When you squeeze a balloon, it bulges out where you aren’t squeezing. Likewise, when you increase the difficulty and cost to break a cyber system, attackers will naturally flow to where security is weaker. This might mean moving from attacking operating systems to applications, or to low-level hardware, the network or the underlying infrastructure.
Cyber attackers consistently follow the path of least resistance to most return. We see this flow-to-the-weakest time and again. When it became more difficult to attack traditional Windows systems, attackers starting targeting browsers and social media, printers and routers. This type of move is quite simple, really, when seen as a return on investment calculation: attackers will make investments in techniques and targets that give them more return for less cost and risk. Shift the cost, risk and return values a little, and likewise, the attackers will adapt.
Following the improvement of cyber relations between the US and China at the end of the Obama administration, we saw Chinese attackers move to more subtly target infrastructure and telecommunications providers and that shouldn’t have come as a surprise to anyone.
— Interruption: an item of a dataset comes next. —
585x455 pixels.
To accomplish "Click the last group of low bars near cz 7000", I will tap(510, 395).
Now, the combination of upcoming elections, continued Brexit strife, and trade wars between the US and several countries, including China and Huawei, has created a perfect storm for another adjustment and move in cyber techniques. The more complex the geopolitical landscape becomes, the more likely we are to see nation-states flex their cyber muscles and exercise their cyber options. And that means that cyber agencies and actors must be preparing now. To continue the analogy, more air is being fed into the balloon.
The question is, where will it bulge next? For that, we have to consider both overlooked pieces of the security landscape and new, emerging, underprotected technologies. Like a toddler walking alone on the side of a road, new technologies are in a world of fast, dangerous traffic. New tech is uniquely vulnerable due to its immaturity: this puts technologies around IoT, OT and 5G in the crosshairs next.
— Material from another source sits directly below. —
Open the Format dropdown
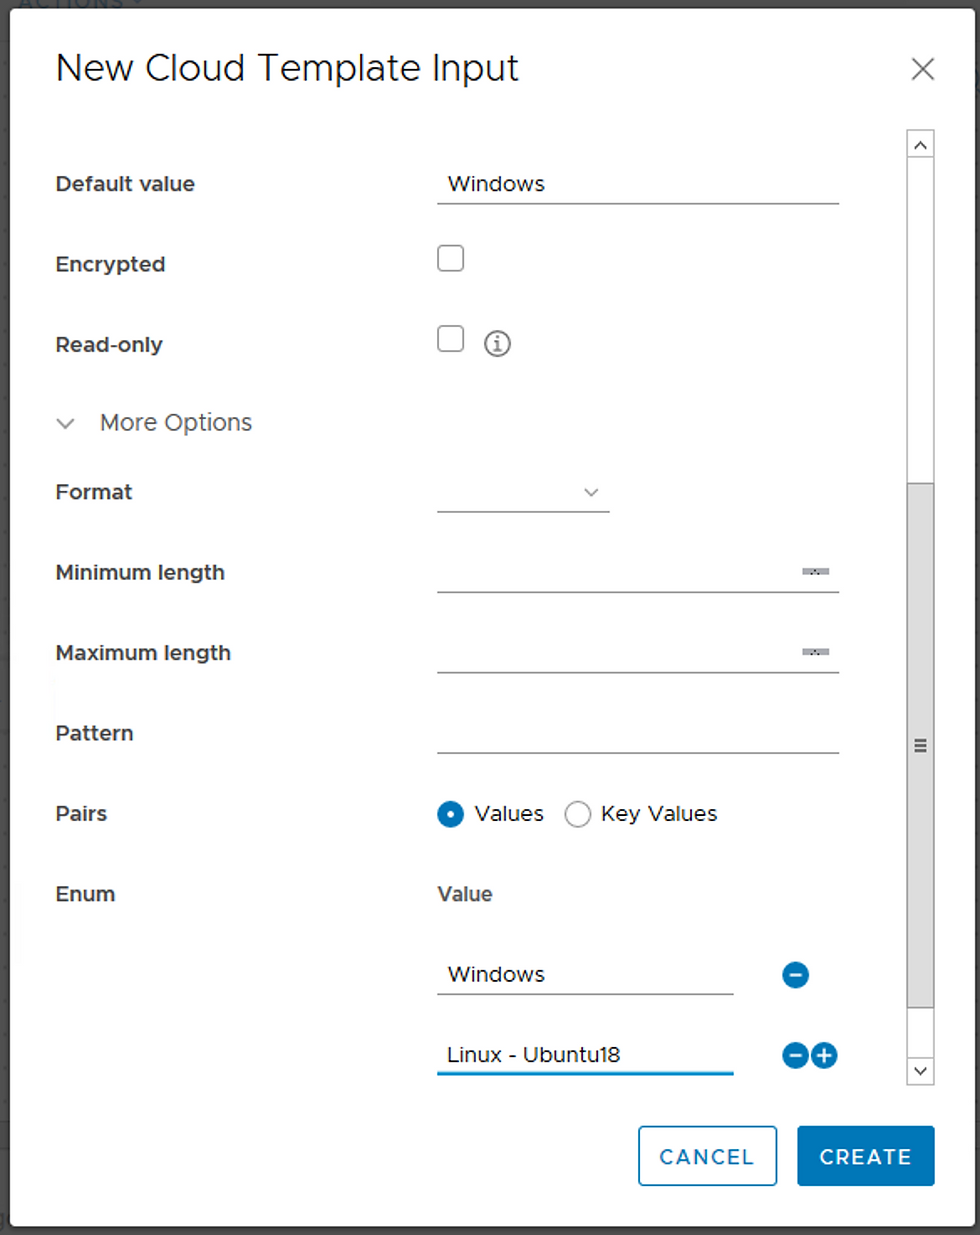 coord(523,492)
IoT and OT have received their share of security attention and general hype, but 5G is perhaps the most imminent wave of technology that will get abused. With its bandwidth and raw capacity promises, architectures must be revisited to take advantage of 5G, especially around Software-Defined Network and Network Function Virtualization. This will open new opportunities, ironically driving a renaissance of older techniques like denial-of-service (DOS), spoofing and in-the-middle classes of attack.
The most important demand now is to improve authentication, authorization, and trust models in addition to strategies for dealing with massive DOS threats ahead of the attention 5G will get when the cyber balloon is squeezed. Attackers are undoubtedly building arsenals and optionality for all the tasks they will soon need.
In the old days, we worried about a tap on a copper line, then later we worried about protocol interception in the world of IP addresses, and now we will have to worry about the identity of everyone and everything, from systems and services to control plane and auditing. The attack surface will balloon thanks to the technologies that come along with 5G, technologies that seek to optimize the value of all that juicy bandwidth. And the pressure squeezing that balloon is only going to get tighter.
It’s still the early days for 5G, and we don’t want to slow adoption down for macro-economic reasons; but the sincere hope is that security will be part of the conversation early and often as we re-architect and gear up in a more active cyber world.